Would you copy the full listing that follows without changing a thing?
[INPUT RECORDS]
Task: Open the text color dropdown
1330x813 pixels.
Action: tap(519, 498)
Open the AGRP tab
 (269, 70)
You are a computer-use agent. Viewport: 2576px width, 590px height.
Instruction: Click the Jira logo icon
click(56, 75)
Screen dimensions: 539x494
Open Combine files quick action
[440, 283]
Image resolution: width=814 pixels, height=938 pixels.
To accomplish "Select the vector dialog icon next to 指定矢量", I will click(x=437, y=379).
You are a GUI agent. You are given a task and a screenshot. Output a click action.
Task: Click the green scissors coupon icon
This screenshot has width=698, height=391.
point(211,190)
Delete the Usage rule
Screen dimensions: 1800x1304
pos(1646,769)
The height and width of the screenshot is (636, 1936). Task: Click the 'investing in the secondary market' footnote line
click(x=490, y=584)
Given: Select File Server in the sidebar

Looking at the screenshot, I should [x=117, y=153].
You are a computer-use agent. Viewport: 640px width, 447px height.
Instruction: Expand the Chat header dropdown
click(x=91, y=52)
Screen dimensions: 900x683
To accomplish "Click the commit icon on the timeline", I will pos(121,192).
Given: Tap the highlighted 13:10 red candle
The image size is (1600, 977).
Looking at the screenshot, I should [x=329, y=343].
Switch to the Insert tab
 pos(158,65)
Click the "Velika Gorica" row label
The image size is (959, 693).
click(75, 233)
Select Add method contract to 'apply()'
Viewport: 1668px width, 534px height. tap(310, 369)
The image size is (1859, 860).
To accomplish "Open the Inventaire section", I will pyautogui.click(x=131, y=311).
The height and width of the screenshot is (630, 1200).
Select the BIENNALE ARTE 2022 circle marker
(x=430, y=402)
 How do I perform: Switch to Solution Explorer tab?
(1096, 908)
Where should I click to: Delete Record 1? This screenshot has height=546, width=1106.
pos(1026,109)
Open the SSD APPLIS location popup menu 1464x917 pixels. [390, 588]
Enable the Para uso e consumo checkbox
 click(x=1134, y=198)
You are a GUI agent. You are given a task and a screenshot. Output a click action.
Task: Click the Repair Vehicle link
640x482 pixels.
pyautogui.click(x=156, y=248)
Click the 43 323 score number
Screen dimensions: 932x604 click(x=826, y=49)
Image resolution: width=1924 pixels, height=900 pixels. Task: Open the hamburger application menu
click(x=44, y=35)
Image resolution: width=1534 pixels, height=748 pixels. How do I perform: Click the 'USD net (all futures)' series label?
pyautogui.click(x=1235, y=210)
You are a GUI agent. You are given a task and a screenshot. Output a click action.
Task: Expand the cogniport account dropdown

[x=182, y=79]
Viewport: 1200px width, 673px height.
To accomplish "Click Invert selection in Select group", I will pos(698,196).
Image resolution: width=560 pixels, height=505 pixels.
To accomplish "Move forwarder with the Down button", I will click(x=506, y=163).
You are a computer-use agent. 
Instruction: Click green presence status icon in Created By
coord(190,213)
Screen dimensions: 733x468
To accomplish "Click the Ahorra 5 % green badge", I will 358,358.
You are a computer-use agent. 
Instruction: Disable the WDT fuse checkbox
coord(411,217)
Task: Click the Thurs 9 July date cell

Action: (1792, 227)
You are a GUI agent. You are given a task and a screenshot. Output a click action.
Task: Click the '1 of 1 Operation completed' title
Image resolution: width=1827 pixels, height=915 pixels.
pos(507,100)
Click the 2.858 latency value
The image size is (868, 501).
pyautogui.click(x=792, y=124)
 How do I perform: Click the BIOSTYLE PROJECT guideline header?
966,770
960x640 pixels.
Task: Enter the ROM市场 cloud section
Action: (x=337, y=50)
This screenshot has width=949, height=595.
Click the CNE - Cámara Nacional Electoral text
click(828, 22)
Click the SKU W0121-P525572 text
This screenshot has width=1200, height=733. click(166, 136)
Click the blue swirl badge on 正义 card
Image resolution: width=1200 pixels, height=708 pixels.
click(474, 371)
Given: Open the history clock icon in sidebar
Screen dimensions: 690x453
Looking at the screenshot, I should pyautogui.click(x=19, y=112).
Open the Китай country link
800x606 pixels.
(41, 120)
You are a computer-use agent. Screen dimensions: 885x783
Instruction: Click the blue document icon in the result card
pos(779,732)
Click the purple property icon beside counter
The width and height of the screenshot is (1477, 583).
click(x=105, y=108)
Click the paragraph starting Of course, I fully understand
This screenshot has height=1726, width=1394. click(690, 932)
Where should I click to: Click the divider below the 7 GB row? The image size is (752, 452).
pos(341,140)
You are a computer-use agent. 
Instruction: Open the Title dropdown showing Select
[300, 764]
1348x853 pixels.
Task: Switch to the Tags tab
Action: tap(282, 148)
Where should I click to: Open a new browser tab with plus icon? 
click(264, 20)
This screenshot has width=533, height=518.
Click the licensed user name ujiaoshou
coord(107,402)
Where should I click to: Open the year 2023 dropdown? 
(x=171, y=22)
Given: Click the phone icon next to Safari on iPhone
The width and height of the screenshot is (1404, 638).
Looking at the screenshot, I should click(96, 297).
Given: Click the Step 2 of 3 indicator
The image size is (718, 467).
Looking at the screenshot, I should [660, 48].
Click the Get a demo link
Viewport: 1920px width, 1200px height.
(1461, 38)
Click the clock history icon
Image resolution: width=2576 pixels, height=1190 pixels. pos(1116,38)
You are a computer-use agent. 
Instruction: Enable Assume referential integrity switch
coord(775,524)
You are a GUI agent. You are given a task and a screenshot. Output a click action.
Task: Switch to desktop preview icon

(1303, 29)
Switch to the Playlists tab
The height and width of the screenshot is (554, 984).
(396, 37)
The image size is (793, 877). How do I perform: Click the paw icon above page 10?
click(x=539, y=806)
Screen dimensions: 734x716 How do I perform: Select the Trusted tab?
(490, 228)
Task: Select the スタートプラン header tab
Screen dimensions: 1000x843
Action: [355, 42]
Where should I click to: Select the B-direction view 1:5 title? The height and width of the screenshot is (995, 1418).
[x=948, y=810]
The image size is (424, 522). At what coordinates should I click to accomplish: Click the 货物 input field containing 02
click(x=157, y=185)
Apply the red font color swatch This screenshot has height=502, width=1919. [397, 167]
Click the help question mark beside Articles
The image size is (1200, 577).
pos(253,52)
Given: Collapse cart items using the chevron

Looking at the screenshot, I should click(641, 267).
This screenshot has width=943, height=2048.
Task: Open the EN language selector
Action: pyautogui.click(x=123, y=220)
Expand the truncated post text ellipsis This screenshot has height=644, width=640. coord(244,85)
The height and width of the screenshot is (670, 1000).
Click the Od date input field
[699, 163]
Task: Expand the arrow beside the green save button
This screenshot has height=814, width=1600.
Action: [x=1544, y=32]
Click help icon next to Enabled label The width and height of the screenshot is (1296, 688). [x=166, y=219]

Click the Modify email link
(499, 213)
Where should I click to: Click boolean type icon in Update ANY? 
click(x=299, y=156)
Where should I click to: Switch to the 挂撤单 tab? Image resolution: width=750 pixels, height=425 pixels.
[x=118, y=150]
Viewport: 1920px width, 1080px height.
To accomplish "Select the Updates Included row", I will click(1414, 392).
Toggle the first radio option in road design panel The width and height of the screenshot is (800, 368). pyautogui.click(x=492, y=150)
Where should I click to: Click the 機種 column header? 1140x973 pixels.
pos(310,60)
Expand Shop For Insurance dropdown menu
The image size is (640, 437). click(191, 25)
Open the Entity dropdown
[/INPUT RECORDS]
RESPONSE BELOW
Task: Open the text color dropdown
1330x813 pixels.
Action: tap(519, 498)
Open the AGRP tab
 (269, 70)
You are a computer-use agent. Viewport: 2576px width, 590px height.
Instruction: Click the Jira logo icon
click(56, 75)
Screen dimensions: 539x494
Open Combine files quick action
[440, 283]
Image resolution: width=814 pixels, height=938 pixels.
To accomplish "Select the vector dialog icon next to 指定矢量", I will click(x=437, y=379).
You are a GUI agent. You are given a task and a screenshot. Output a click action.
Task: Click the green scissors coupon icon
This screenshot has width=698, height=391.
point(211,190)
Delete the Usage rule
Screen dimensions: 1800x1304
pos(1646,769)
The height and width of the screenshot is (636, 1936). Task: Click the 'investing in the secondary market' footnote line
click(x=490, y=584)
Given: Select File Server in the sidebar

Looking at the screenshot, I should [x=117, y=153].
You are a computer-use agent. Viewport: 640px width, 447px height.
Instruction: Expand the Chat header dropdown
click(x=91, y=52)
Screen dimensions: 900x683
To accomplish "Click the commit icon on the timeline", I will pos(121,192).
Given: Tap the highlighted 13:10 red candle
The image size is (1600, 977).
Looking at the screenshot, I should [x=329, y=343].
Switch to the Insert tab
 pos(158,65)
Click the "Velika Gorica" row label
The image size is (959, 693).
click(75, 233)
Select Add method contract to 'apply()'
Viewport: 1668px width, 534px height. tap(310, 369)
The image size is (1859, 860).
To accomplish "Open the Inventaire section", I will pyautogui.click(x=131, y=311).
The height and width of the screenshot is (630, 1200).
Select the BIENNALE ARTE 2022 circle marker
(x=430, y=402)
 How do I perform: Switch to Solution Explorer tab?
(1096, 908)
Where should I click to: Delete Record 1? This screenshot has height=546, width=1106.
pos(1026,109)
Open the SSD APPLIS location popup menu 1464x917 pixels. [390, 588]
Enable the Para uso e consumo checkbox
 click(x=1134, y=198)
You are a GUI agent. You are given a task and a screenshot. Output a click action.
Task: Click the Repair Vehicle link
640x482 pixels.
pyautogui.click(x=156, y=248)
Click the 43 323 score number
Screen dimensions: 932x604 click(x=826, y=49)
Image resolution: width=1924 pixels, height=900 pixels. Task: Open the hamburger application menu
click(x=44, y=35)
Image resolution: width=1534 pixels, height=748 pixels. How do I perform: Click the 'USD net (all futures)' series label?
pyautogui.click(x=1235, y=210)
You are a GUI agent. You are given a task and a screenshot. Output a click action.
Task: Expand the cogniport account dropdown

[x=182, y=79]
Viewport: 1200px width, 673px height.
To accomplish "Click Invert selection in Select group", I will pos(698,196).
Image resolution: width=560 pixels, height=505 pixels.
To accomplish "Move forwarder with the Down button", I will click(x=506, y=163).
You are a computer-use agent. 
Instruction: Click green presence status icon in Created By
coord(190,213)
Screen dimensions: 733x468
To accomplish "Click the Ahorra 5 % green badge", I will 358,358.
You are a computer-use agent. 
Instruction: Disable the WDT fuse checkbox
coord(411,217)
Task: Click the Thurs 9 July date cell

Action: (1792, 227)
You are a GUI agent. You are given a task and a screenshot. Output a click action.
Task: Click the '1 of 1 Operation completed' title
Image resolution: width=1827 pixels, height=915 pixels.
pos(507,100)
Click the 2.858 latency value
The image size is (868, 501).
pyautogui.click(x=792, y=124)
 How do I perform: Click the BIOSTYLE PROJECT guideline header?
966,770
960x640 pixels.
Task: Enter the ROM市场 cloud section
Action: (x=337, y=50)
This screenshot has width=949, height=595.
Click the CNE - Cámara Nacional Electoral text
click(828, 22)
Click the SKU W0121-P525572 text
This screenshot has width=1200, height=733. click(166, 136)
Click the blue swirl badge on 正义 card
Image resolution: width=1200 pixels, height=708 pixels.
click(474, 371)
Given: Open the history clock icon in sidebar
Screen dimensions: 690x453
Looking at the screenshot, I should pyautogui.click(x=19, y=112).
Open the Китай country link
800x606 pixels.
(41, 120)
You are a computer-use agent. Screen dimensions: 885x783
Instruction: Click the blue document icon in the result card
pos(779,732)
Click the purple property icon beside counter
The width and height of the screenshot is (1477, 583).
click(x=105, y=108)
Click the paragraph starting Of course, I fully understand
This screenshot has height=1726, width=1394. click(690, 932)
Where should I click to: Click the divider below the 7 GB row? The image size is (752, 452).
pos(341,140)
You are a computer-use agent. 
Instruction: Open the Title dropdown showing Select
[300, 764]
1348x853 pixels.
Task: Switch to the Tags tab
Action: tap(282, 148)
Where should I click to: Open a new browser tab with plus icon? 
click(264, 20)
This screenshot has width=533, height=518.
Click the licensed user name ujiaoshou
coord(107,402)
Where should I click to: Open the year 2023 dropdown? 
(x=171, y=22)
Given: Click the phone icon next to Safari on iPhone
The width and height of the screenshot is (1404, 638).
Looking at the screenshot, I should click(96, 297).
Given: Click the Step 2 of 3 indicator
The image size is (718, 467).
Looking at the screenshot, I should [660, 48].
Click the Get a demo link
Viewport: 1920px width, 1200px height.
(1461, 38)
Click the clock history icon
Image resolution: width=2576 pixels, height=1190 pixels. pos(1116,38)
You are a computer-use agent. 
Instruction: Enable Assume referential integrity switch
coord(775,524)
You are a GUI agent. You are given a task and a screenshot. Output a click action.
Task: Switch to desktop preview icon

(1303, 29)
Switch to the Playlists tab
The height and width of the screenshot is (554, 984).
(396, 37)
The image size is (793, 877). How do I perform: Click the paw icon above page 10?
click(x=539, y=806)
Screen dimensions: 734x716 How do I perform: Select the Trusted tab?
(490, 228)
Task: Select the スタートプラン header tab
Screen dimensions: 1000x843
Action: [355, 42]
Where should I click to: Select the B-direction view 1:5 title? The height and width of the screenshot is (995, 1418).
[x=948, y=810]
The image size is (424, 522). At what coordinates should I click to accomplish: Click the 货物 input field containing 02
click(x=157, y=185)
Apply the red font color swatch This screenshot has height=502, width=1919. [397, 167]
Click the help question mark beside Articles
The image size is (1200, 577).
pos(253,52)
Given: Collapse cart items using the chevron

Looking at the screenshot, I should click(641, 267).
This screenshot has width=943, height=2048.
Task: Open the EN language selector
Action: pyautogui.click(x=123, y=220)
Expand the truncated post text ellipsis This screenshot has height=644, width=640. coord(244,85)
The height and width of the screenshot is (670, 1000).
Click the Od date input field
[699, 163]
Task: Expand the arrow beside the green save button
This screenshot has height=814, width=1600.
Action: [x=1544, y=32]
Click help icon next to Enabled label The width and height of the screenshot is (1296, 688). [x=166, y=219]

Click the Modify email link
(499, 213)
Where should I click to: Click boolean type icon in Update ANY? 
click(x=299, y=156)
Where should I click to: Switch to the 挂撤单 tab? Image resolution: width=750 pixels, height=425 pixels.
[x=118, y=150]
Viewport: 1920px width, 1080px height.
To accomplish "Select the Updates Included row", I will click(1414, 392).
Toggle the first radio option in road design panel The width and height of the screenshot is (800, 368). pyautogui.click(x=492, y=150)
Where should I click to: Click the 機種 column header? 1140x973 pixels.
pos(310,60)
Expand Shop For Insurance dropdown menu
The image size is (640, 437). click(191, 25)
Open the Entity dropdown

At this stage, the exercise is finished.